Payments company Square launches Irish services
Move is first time firm has unveiled full stack of integrated business tools in a new market
Square has an e-money licence from the Central Bank of Ireland, which allows it operate elsewhere in Europe. Photograph: iStock
Payments and hardware solution provider Square has launched its services to businesses in Ireland, following a trial of the offering earlier in the year.
The company, which is led by Twitter chief executive Jack Dorsey, enables its customers to set up online shops, take card payments in person, access earnings faster and manage inventory.
The Irish launch marks the first time Square has launched with a full stack of integrated business tools in a new market.
“This is the largest launch we’ve ever done,” said Alyssa Henry, executive vice-president with Square. “In all our prior launches it has been a much smaller subset of the products that we’re offering here. Ultimately what we think differentiates Square and what is really compelling for sellers is the fact that we have the full range of tools for online, in-person and streamlining operations that work seamlessly together.”
Square’s services are used by millions of businesses around the world, but this launch marks the first time they are widely available to Irish merchants. The company’s European headquarters are located in Dublin, with the company operating quietly here since 2016.
Although Ireland is not traditionally considered a large market, Ms Henry said the nature of businesses here and the number of small businesses made it a very large potential market, and one that has been underserved in the past.
“Independent businesses are the backbone of Ireland’s economy, and deserve the same tools and resources as big enterprises,” said Jason Lalor, executive director for Square Europe. “Irish businesses can trust Square to be a fair, transparent and innovative partner they can rely on to help them run their business in times of uncertainty, and beyond.”
The company began its early-access programme in April. “We’ve been using Square’s suite of products across channels for two of our locations and are now looking to roll this out for all 10 of our businesses in Ireland,” said Brian Nolan from Gerard’s Deli & Mingles Ice Cream, one of the early-access users. “Having a point-of-sale system with integrated payments and omnichannel solutions has revolutionised the way we’re able to run our multi-location business, making it an easy and seamless process.”

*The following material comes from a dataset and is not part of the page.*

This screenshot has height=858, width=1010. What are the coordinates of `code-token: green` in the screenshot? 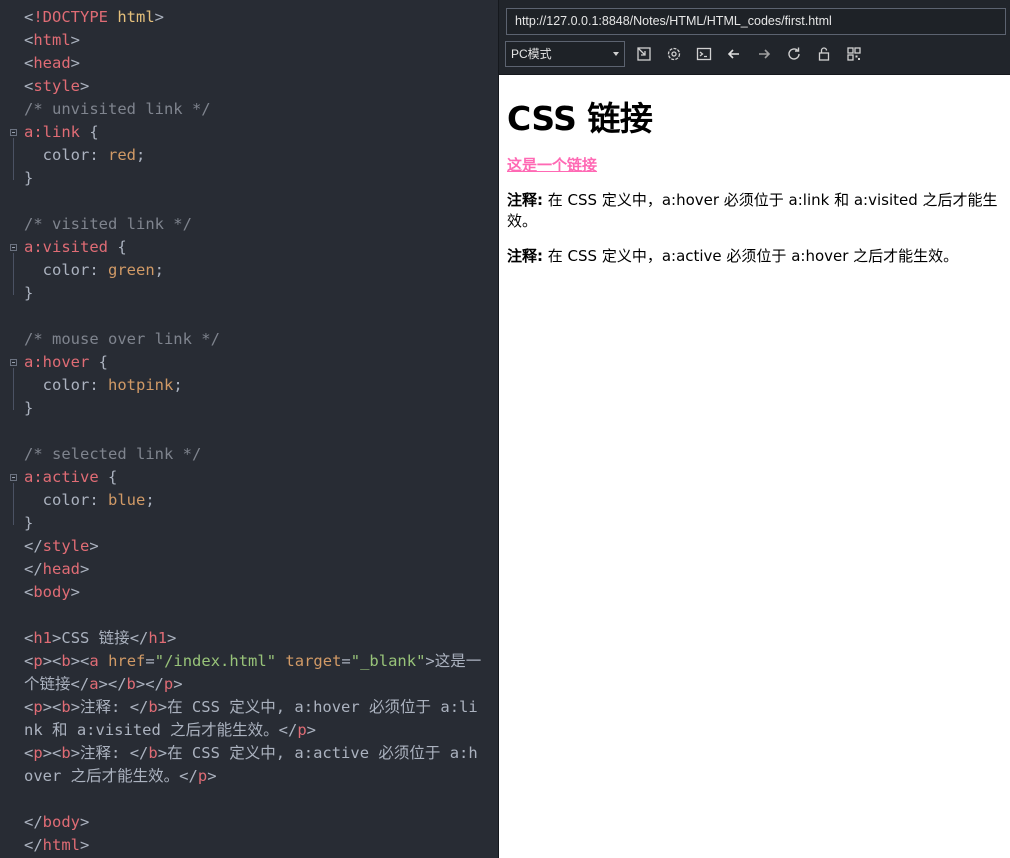 It's located at (132, 270).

The move was welcomed by Minister for Business, Employment and Retail Damien English.
“I know that a long-term goal for many in retail prior to the pandemic was to scale up online offerings to complement their physical stores,” said the Minister. “ This goal has been accelerated due to the pandemic and many have now adopted new digital transformative models to ensure the strong relationships they have built with their customers can continue into the future.

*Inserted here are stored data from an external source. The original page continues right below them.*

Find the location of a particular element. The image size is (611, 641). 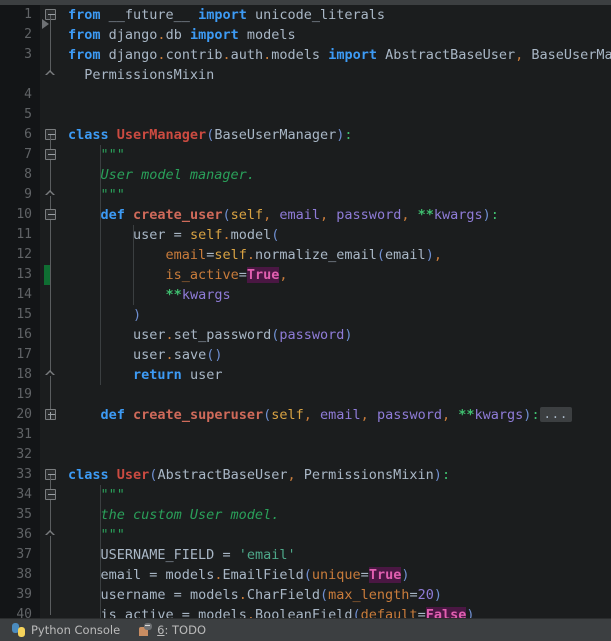

token-param: kwargs is located at coordinates (206, 295).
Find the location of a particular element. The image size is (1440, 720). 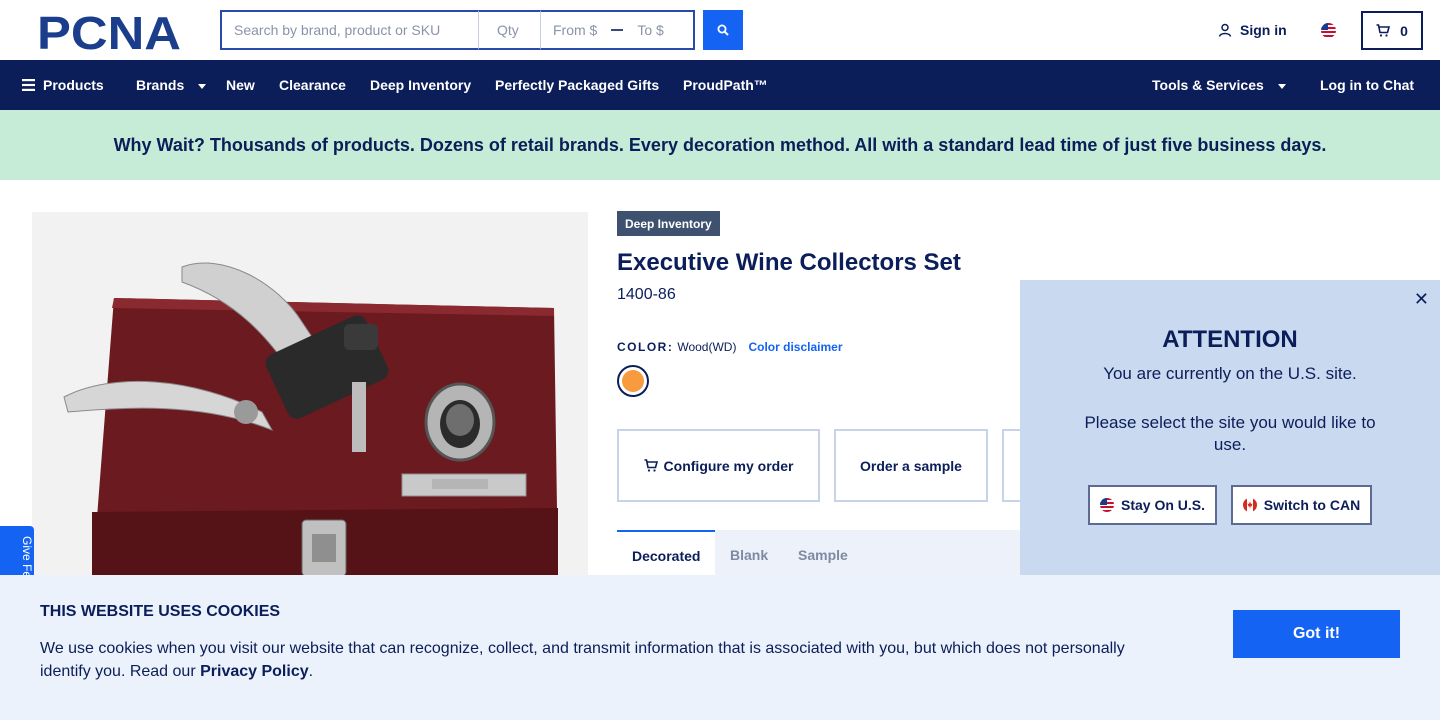

modal-heading: ATTENTION is located at coordinates (1230, 340).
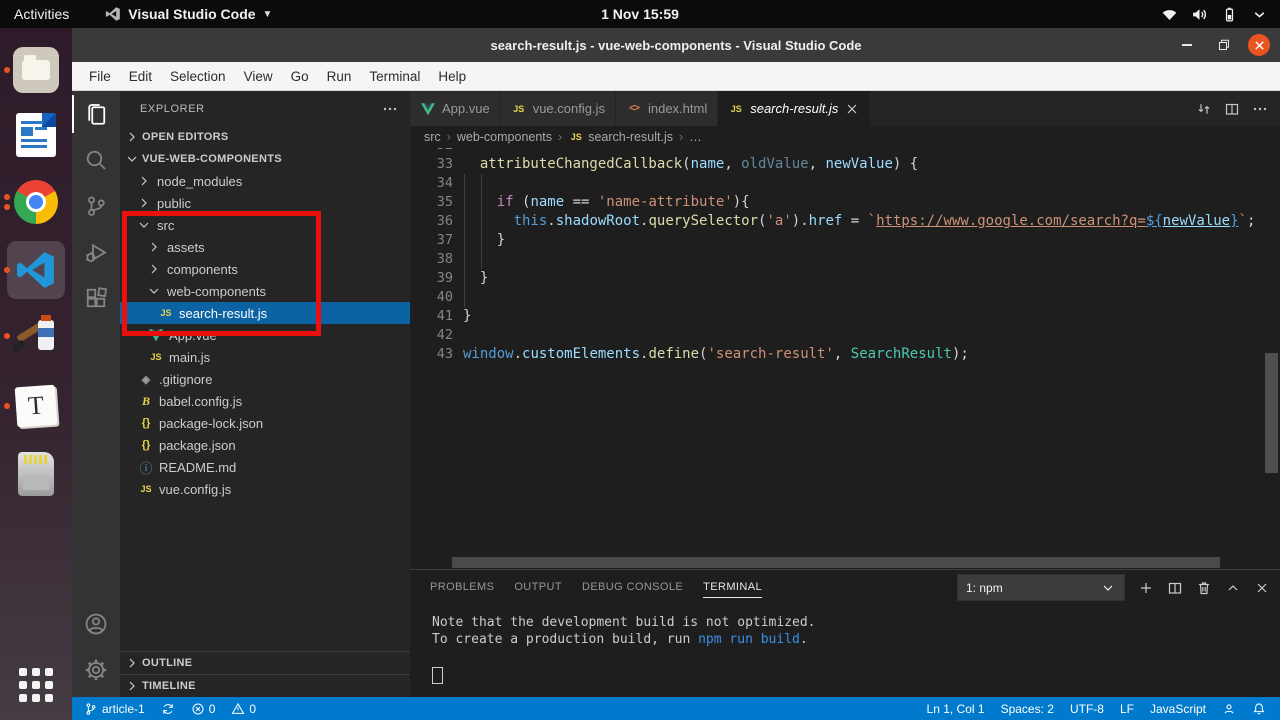 This screenshot has width=1280, height=720. I want to click on explorer-more-actions-icon, so click(390, 109).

“I want to see the retail sector develop and become one of our most innovative and resilient sectors in Ireland. It is the largest private sector employer in the country, and supports jobs in every city, town and village.”
Square launched in 2009 in the US. Although the company is already active in Canada, Japan and Australia, and launched its services in the UK in 2017, it had yet to make an attempt on the wider European market. It now has an e-money licence from the Central Bank of Ireland, which allows it operate elsewhere in Europe.
Long-term, the company expects half its business will be outside the US.